==== Textauszug

Der südafrikanischen Regierung kann jedoch nicht abgesprochen werden, daß sie sich um eine größere Eigenständigkeit der afrikanischen Staaten hinsichtlich von Entscheidungen, die den afrikanischen Kontinent direkt betreffen, bemüht. Seit Jahren fordern die Afrikaner eine Reform des UN-Sicherheitsrats, damit ihnen mindestens ein, wenn nicht sogar zwei feste Sitze zufallen. Auch nach Beginn der NATO-Luftangriffe auf Libyen haben Südafrika und die AU immer wieder versucht, Einfluß auf die Entwicklung in dem nordafrikanischen Land zu nehmen. Sollte es im höchsten Gremium der Welt noch einmal zu einer ähnlichen Konstellation kommen, dürfte die Regierung in Tshwane (bis 2005: Pretoria) ihre Zustimmung zu einer Entscheidung, die absehbar auf einen Krieg hinausläuft, womöglich nicht mehr so leicht erteilen.

Wobei hierzu wiederum einschränkend angemerkt werden muß, daß die AU ihrerseits um einiges "robuster" auftritt - gemeint ist damit eine höhere Bereitschaft zu militärischen Interventionen - als die Vorgängerorganisation OAU (Organisation für Afrikanische Einheit; am 9. Juli 2002 offiziell von der AU abgelöst), hatte sich diese doch einer Nichteinmischungspolitik befleißigt. Das brachte ihr bei interventionistisch orientierten Staaten den Ruf eines zahnlosen Tigers ein. Während sich aber die OAU verpflichtet hatte, die afrikanischen Staaten dabei zu unterstützen, das schwere Erbe der Kolonialzeit zu überwinden, macht sich die AU dafür stark, Afrika in den Weltmarkt zu integrieren, also der globalen Staatenkonkurrenz auszusetzen. Das entspricht allzu häufig der Auslieferung an neokoloniale Ausbeutungsformen, an denen dann die jeweilige nationale Elite zu Lasten der verarmten Bevölkerungsmehrheit partizipiert.

Mit der AU-Mission für Somalia (Amisom) wird sogar zugunsten einer Regierung militärisch interveniert, die von den äthiopischen Streitkräften gewaltsam an die Macht gebracht worden war und sich niemals ohne fremde Hilfe - heute durch knapp zehntausend Soldaten aus Uganda und Burundi und seit kurzem auch Dschibuti - halten könnte.

========

▸ Aufgabe 1
Schreib die Stelle im Textauszug zwischen "Der südafrikanischen Regierung" und "so leicht erteilen.", beides eingeschlossen, noch einmal ab. Tausch dabei "Libyen" gegen "Syrien" aus.
▸ Aufgabe 2
Welche Staaten werden im Textauszug mit ihrem Ländernamen genannt? Zähl alle auf.
▸ Aufgabe 3
An welchem Tag wurde die OAU laut Textauszug offiziell von der AU abgelöst?
Die Datensätze stammen aus einer anderen Quelle.

==== Datensätze

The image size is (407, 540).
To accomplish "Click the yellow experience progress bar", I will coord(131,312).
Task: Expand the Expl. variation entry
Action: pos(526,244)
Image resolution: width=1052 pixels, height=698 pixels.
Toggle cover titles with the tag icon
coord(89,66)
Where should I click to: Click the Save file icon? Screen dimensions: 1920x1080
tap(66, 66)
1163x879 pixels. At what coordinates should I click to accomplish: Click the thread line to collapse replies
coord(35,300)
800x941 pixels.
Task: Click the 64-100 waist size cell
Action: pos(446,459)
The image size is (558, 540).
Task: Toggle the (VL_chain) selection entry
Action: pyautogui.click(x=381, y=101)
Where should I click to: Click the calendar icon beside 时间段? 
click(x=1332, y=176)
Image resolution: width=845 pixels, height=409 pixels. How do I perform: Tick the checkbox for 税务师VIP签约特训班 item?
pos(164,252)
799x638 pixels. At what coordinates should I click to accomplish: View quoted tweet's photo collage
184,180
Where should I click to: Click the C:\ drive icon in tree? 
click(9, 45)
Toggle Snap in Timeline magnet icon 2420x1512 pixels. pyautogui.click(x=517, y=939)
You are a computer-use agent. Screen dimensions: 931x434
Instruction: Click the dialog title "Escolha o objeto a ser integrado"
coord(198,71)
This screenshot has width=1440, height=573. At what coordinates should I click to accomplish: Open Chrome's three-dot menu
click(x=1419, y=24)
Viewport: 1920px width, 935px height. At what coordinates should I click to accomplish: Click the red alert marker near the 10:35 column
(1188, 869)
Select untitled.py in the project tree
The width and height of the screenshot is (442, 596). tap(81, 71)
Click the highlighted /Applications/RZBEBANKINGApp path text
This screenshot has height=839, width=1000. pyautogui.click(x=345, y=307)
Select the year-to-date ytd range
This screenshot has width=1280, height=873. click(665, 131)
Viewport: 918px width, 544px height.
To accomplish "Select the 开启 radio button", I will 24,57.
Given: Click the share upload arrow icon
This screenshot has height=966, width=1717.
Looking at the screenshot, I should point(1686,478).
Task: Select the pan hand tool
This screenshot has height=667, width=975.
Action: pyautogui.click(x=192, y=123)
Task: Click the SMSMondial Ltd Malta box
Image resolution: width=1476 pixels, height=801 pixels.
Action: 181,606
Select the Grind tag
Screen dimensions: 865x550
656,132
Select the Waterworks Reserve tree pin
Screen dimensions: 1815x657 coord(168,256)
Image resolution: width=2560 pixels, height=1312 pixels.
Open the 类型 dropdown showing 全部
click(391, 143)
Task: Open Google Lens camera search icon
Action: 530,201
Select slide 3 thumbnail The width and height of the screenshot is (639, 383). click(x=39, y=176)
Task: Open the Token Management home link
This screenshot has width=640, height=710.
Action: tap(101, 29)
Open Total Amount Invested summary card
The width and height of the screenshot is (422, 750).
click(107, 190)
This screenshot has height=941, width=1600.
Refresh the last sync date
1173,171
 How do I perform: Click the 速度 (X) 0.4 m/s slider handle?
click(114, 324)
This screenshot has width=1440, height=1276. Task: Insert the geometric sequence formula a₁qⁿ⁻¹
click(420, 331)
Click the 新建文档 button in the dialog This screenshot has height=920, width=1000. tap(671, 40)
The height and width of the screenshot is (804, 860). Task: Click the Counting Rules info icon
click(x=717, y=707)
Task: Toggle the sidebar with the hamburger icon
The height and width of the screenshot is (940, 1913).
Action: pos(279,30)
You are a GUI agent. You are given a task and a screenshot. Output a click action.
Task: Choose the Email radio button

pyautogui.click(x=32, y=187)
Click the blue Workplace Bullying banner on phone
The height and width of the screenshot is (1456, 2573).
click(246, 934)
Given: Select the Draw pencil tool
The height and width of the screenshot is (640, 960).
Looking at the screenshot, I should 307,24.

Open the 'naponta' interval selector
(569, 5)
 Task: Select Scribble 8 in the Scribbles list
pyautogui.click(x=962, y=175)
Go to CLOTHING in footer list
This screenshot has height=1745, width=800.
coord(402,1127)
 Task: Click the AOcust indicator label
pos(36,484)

========

▸ Vollständige Antwort 1
Der südafrikanischen Regierung kann jedoch nicht abgesprochen werden, daß sie sich um eine größere Eigenständigkeit der afrikanischen Staaten hinsichtlich von Entscheidungen, die den afrikanischen Kontinent direkt betreffen, bemüht. Seit Jahren fordern die Afrikaner eine Reform des UN-Sicherheitsrats, damit ihnen mindestens ein, wenn nicht sogar zwei feste Sitze zufallen. Auch nach Beginn der NATO-Luftangriffe auf Syrien haben Südafrika und die AU immer wieder versucht, Einfluß auf die Entwicklung in dem nordafrikanischen Land zu nehmen. Sollte es im höchsten Gremium der Welt noch einmal zu einer ähnlichen Konstellation kommen, dürfte die Regierung in Tshwane (bis 2005: Pretoria) ihre Zustimmung zu einer Entscheidung, die absehbar auf einen Krieg hinausläuft, womöglich nicht mehr so leicht erteilen.

▸ Vollständige Antwort 2
Südafrika, Libyen, Somalia, Uganda, Burundi, Dschibuti

▸ Vollständige Antwort 3
Am 9. Juli 2002.